Bruce groaned and said, “Our doctor asked me if I wanted to cut the cord and I asked him if he couldn’t find someone a little more qualified.”
“The episiotomy caused the most problems. Quite a few stitches,” remarked Carl.
(Episiotomy? I couldn’t believe he even knew that word!)
You’re right,” agreed Mark, “Christina wouldn’t go to the grocery store for a week. I got pretty tired of doing the shopping.”
”And what about the post partum,” sighed Joe. “You can’t say anything to them without either getting tears or getting yelled at. Don’t they know that we have feelings too?
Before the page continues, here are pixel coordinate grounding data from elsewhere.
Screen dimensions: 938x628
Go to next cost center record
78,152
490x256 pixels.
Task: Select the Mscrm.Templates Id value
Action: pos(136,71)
It’s like we weren’t even involved.”
Bruce raised his hand. “What about the afterbirth? Is that gross or what? I thought Julie was dying! And I was sure I was going to.”
All the guys moaned in agreement. Then Joe smiled and said, “Look at all these beautiful babies. Aren’t they worth the pain? We’re definitely going to have more.”
I looked at the wives who were sitting there in stunned silence, taking all of this in. My daughter – in-law looked at the men, then stood up and said, “Come on gals, we sure aren’t needed in here. Let’s grab some cold ones and go downstairs and shoot pool.”
As the women walked out Joe was saying, “Yeah, I figure about March or April….”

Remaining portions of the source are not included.